La candidata socialista lanza la batalla por el sistema andaluz de salud con propuestas concretas sobre el modelo

La secretaria general del PSOE de Andalucía y su candidata a la Junta de Andalucía, María Jesús Montero, ha dejado claro desde que desembarcó definitivamente en la comunidad que las elecciones del 17 de mayo van a ser un “referéndum sobre la sanidad”. Y este sábado lo ha vuelto a refrendar, pero no solo para denunciar el deterioro del sistema sanitario andaluz, con una atención primaria colapsada y unas listas de espera incontenibles, o para acusar el Gobierno de Juan Manuel Moreno de debilitarlo intencionadamente en beneficio de las empresas privadas —que también—, sino para presentar su modelo para reflotar la sanidad pública andaluza.
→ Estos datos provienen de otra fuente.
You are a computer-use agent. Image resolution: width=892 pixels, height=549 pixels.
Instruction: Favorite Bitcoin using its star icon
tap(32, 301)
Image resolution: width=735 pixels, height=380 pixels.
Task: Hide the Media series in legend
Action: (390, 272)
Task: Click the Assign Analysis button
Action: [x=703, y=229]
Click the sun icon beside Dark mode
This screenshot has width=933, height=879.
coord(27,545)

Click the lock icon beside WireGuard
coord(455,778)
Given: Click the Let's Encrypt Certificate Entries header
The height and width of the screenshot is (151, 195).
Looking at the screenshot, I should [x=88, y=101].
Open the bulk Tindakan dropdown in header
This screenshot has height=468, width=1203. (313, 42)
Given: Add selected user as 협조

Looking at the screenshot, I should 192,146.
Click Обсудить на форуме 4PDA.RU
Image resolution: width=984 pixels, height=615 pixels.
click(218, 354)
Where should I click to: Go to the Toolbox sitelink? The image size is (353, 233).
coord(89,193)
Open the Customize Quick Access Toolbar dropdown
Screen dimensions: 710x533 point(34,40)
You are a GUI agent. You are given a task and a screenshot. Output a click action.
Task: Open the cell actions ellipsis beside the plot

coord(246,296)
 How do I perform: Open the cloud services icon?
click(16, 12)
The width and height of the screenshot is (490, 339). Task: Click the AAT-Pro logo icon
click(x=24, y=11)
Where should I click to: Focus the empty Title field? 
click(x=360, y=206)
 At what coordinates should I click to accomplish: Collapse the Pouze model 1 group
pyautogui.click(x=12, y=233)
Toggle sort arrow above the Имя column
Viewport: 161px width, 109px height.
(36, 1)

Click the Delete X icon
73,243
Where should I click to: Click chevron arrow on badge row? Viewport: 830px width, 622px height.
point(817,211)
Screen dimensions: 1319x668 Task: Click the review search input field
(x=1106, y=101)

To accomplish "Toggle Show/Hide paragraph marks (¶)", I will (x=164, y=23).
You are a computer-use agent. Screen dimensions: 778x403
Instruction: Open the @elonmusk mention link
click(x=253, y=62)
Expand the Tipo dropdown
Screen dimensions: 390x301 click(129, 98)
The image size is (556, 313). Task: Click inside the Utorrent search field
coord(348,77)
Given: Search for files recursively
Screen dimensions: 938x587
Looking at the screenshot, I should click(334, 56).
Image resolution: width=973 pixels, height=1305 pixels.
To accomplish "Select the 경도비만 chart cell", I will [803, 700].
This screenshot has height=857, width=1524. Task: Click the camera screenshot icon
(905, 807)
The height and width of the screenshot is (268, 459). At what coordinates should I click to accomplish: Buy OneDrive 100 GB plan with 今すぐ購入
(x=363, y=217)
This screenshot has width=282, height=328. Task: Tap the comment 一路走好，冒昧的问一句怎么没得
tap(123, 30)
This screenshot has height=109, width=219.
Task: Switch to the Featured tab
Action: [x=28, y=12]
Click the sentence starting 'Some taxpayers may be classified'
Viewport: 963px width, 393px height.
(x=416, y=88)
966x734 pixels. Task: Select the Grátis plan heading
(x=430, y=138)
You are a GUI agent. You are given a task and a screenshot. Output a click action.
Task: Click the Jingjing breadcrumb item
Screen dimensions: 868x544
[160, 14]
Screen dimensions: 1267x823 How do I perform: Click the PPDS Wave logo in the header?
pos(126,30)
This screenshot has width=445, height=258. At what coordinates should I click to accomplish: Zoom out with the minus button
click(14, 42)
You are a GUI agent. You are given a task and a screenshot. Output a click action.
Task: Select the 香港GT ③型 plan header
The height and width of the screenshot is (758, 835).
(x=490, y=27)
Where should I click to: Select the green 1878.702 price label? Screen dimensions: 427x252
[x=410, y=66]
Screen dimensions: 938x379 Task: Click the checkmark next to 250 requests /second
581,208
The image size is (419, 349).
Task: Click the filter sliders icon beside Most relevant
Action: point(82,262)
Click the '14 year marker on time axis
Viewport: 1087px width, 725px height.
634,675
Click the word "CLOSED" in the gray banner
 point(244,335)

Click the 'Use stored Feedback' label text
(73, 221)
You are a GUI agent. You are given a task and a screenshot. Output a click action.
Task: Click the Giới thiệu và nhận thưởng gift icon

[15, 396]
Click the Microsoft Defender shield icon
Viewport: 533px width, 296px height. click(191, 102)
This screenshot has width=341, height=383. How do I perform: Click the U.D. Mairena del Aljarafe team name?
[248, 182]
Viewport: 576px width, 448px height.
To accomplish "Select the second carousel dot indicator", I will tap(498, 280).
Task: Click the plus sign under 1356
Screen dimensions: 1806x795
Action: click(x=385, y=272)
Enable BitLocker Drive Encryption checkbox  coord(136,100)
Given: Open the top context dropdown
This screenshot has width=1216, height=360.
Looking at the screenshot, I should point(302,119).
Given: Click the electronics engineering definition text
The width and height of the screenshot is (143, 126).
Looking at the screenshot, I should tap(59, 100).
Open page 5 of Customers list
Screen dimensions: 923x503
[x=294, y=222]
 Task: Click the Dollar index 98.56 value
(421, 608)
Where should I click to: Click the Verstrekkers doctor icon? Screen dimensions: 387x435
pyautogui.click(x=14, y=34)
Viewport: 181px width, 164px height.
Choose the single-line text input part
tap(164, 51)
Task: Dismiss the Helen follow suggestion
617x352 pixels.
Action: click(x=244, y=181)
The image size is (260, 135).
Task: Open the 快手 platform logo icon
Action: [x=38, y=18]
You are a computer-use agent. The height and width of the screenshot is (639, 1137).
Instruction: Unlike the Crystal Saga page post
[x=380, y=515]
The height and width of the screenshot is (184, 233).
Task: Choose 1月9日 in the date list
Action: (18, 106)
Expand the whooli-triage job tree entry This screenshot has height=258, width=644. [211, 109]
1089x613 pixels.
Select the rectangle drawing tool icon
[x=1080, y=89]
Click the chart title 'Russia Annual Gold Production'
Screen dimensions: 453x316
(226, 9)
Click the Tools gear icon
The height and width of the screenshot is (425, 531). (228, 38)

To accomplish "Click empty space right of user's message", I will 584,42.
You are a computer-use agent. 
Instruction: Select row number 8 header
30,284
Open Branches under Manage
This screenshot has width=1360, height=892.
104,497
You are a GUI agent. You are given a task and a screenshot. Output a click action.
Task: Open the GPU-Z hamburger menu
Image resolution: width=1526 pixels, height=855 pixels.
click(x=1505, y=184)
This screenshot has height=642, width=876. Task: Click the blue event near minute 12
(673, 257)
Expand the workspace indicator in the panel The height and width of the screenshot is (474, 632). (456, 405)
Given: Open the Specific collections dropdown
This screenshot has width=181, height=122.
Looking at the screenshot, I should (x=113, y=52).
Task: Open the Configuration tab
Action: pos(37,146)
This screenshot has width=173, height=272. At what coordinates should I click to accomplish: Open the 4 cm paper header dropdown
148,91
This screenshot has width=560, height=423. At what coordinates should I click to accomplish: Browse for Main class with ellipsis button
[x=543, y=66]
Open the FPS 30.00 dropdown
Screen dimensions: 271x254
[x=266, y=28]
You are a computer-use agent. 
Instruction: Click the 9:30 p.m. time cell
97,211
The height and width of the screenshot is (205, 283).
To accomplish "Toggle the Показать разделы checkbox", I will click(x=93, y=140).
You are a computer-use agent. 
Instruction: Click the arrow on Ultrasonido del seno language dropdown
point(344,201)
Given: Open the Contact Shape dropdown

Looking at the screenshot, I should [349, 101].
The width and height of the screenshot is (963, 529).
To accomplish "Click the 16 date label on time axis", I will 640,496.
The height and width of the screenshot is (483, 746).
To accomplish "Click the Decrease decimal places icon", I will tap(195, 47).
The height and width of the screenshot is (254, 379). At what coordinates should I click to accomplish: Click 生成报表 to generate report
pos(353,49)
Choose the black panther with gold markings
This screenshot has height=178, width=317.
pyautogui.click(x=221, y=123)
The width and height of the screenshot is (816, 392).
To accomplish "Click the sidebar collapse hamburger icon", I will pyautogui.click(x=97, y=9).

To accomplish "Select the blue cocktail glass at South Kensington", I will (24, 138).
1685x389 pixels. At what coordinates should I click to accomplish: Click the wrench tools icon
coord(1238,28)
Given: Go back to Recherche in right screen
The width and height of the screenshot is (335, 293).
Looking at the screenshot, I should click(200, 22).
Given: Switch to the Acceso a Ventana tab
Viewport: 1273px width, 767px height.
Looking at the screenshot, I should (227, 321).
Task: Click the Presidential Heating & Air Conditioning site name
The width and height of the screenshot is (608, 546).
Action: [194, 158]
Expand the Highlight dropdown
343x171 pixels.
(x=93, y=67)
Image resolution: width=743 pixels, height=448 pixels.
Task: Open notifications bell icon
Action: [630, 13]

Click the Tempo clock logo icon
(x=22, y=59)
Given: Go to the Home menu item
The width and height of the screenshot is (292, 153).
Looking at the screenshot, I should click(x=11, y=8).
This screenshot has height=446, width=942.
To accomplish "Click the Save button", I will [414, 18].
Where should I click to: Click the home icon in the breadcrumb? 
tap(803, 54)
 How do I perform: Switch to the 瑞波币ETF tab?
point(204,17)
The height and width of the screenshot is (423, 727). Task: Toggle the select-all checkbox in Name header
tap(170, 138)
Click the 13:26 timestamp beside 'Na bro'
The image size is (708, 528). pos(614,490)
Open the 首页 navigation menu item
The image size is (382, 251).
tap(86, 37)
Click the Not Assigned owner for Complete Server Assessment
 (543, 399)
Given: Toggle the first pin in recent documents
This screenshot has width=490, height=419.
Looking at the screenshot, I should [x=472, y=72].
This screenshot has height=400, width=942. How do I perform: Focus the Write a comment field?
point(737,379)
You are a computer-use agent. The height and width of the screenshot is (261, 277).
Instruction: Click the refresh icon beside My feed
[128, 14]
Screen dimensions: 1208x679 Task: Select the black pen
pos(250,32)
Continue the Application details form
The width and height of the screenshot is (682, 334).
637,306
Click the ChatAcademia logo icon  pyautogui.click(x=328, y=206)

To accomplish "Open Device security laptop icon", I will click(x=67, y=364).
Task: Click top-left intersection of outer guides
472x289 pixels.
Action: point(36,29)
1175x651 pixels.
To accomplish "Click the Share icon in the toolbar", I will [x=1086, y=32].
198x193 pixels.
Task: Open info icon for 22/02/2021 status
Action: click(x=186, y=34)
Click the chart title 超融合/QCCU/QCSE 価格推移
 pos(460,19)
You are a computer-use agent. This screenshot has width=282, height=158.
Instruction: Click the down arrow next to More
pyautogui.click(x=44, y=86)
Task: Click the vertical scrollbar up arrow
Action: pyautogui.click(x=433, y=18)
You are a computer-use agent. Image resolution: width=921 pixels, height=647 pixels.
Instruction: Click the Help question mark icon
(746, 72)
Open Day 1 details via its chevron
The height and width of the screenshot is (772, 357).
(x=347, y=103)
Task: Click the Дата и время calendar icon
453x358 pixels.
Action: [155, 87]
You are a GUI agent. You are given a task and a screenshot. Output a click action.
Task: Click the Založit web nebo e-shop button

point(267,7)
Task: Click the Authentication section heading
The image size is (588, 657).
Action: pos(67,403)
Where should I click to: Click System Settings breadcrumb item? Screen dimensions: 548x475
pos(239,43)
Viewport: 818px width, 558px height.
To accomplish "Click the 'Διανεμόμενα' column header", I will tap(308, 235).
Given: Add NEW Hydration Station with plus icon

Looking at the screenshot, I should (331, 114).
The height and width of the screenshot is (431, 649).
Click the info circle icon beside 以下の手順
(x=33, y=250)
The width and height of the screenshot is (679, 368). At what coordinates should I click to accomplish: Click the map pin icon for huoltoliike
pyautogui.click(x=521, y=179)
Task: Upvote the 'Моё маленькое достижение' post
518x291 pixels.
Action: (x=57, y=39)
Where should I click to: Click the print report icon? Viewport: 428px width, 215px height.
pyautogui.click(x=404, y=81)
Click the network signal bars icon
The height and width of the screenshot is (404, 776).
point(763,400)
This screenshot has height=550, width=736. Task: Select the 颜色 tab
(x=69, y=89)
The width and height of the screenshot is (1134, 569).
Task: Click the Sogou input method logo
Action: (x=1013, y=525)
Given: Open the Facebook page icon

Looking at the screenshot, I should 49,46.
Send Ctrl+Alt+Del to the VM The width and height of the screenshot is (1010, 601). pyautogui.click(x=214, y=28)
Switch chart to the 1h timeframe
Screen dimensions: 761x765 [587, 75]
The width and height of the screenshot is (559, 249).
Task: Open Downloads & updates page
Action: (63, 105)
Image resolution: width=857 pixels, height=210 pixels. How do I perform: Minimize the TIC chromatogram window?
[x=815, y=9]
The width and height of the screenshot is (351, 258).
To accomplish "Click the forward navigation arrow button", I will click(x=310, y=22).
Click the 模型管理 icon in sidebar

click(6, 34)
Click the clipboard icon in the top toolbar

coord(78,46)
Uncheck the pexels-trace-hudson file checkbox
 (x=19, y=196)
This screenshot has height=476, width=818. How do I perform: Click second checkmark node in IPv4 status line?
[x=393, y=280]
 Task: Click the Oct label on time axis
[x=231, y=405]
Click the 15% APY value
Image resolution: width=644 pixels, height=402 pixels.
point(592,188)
La dirigente socialista ha lanzado en Cádiz una batería de propuestas muy ambiciosas, entre las que destaca la eliminación de las demoras para acceder al médico de cabecera, al especialista y a los quirófanos en los primeros seis meses de gobierno; una promesa que será posible gracias a la inyección de 3.000 millones anuales solo a la partida de Sanidad, vinculados a los 5.700 millones que le corresponderían al territorio de acuerdo con el nuevo modelo de financiación autonómica que ella presentó cuando era ministra de Hacienda, y que el PP andaluz ha rechazado.